- Challenge 1
According to the tesseroid passage, which Mathematica file contains the derivations of the analytical expressions for V_x and V_y?
- Challenge 2
Summarize the tesseroid passage in two sentences.
- Challenge 3
List every table named in the tesseroid passage, along with the quantity and equation it gives expressions for.

After substituting Eqs. (46) and (47) into Eq. (45), the analytical formula of the radial GV of a tesseroid when the computation point is located on the polar axis is obtained in Eq. (7).

Table 9 Detailed expressions for the \(D_{22}\), \(D_{12}\), \(D_{21}\), and \(D_{11}\) for the radial GV (\(V_r\)) in Eq. (7)

Regarding the analytical expressions for the \(V_{x}\) and \(V_{y}\) of a tesseroid, their derivations are presented in the Mathematica code GV_VxVy.nb at the link https://github.com/xiaoledeng/analytical-tesseroid-spherical-zonal-band.

Appendix C

Derivation of the Analytical Expressions for the GGT of a Tesseroid

Table 10 Detailed expressions for the \(E_{22}\), \(E_{12}\), \(E_{21}\), and \(E_{11}\) for the radial-radial GGT (\(V_{rr}\)) in Eq. (9)

Table 11 Detailed expressions for the \(F_{2}\), \(F_{1}\), \(H_{2}\), \(H_{1}\), \(I_{22}\), \(I_{12}\), \(I_{21}\), \(I_{11}\), \(J_2\), \(J_1\), \(K_{22}\), \(K_{12}\), \(K_{21}\), and \(K_{11}\) for the \(V_{xx}\) in Eq. (14)

Table 12 Detailed expressions for the \(L_{2}\), \(L_{1}\), \(M_{22}\), \(M_{12}\), \(M_{21}\), \(M_{11}\), \(N_{22}\), \(N_{12}\), \(N_{21}\), and \(N_{11}\) for the \(V_{yy}\) in Eq. (15)

- Data provided
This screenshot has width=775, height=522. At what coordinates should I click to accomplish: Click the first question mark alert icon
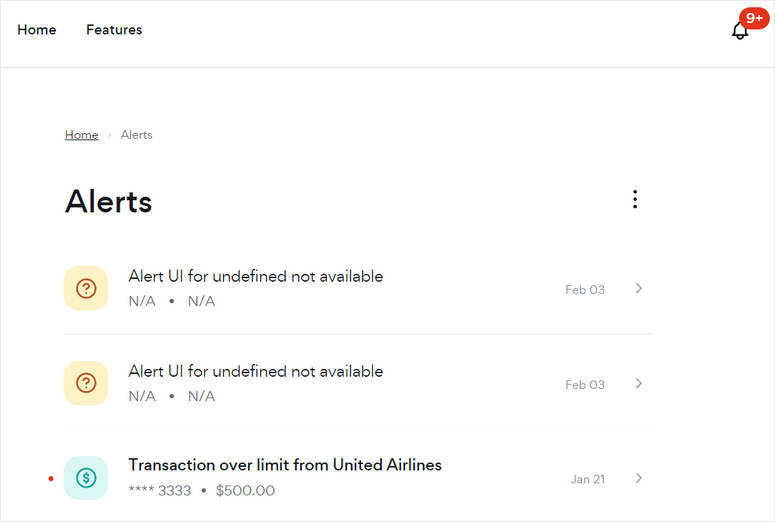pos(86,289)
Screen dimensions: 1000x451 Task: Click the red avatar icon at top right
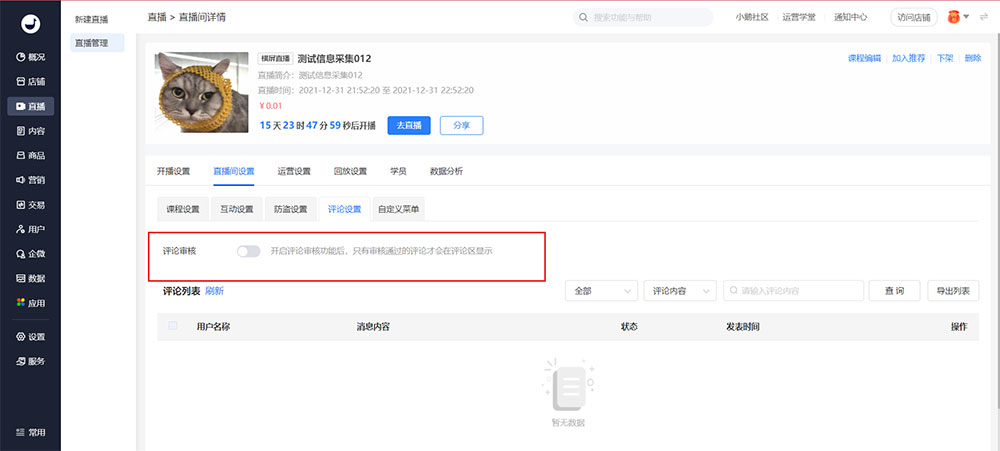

- Exercise solution 1
GV_VxVy.nb

- Exercise solution 2
Substituting Eqs. (46) and (47) into Eq. (45) gives Eq. (7), the analytical formula for the radial GV of a tesseroid when the computation point lies on the polar axis, and the derivations for V_x and V_y are in the Mathematica code GV_VxVy.nb at a linked GitHub repository. Appendix C covers the derivation of the analytical expressions for the GGT of a tesseroid, with tables giving detailed expressions for the terms in V_rr (Eq. 9), V_xx (Eq. 14), and V_yy (Eq. 15).

- Exercise solution 3
Table 9: radial GV (V_r), Eq. (7)
Table 10: radial-radial GGT (V_rr), Eq. (9)
Table 11: V_xx, Eq. (14)
Table 12: V_yy, Eq. (15)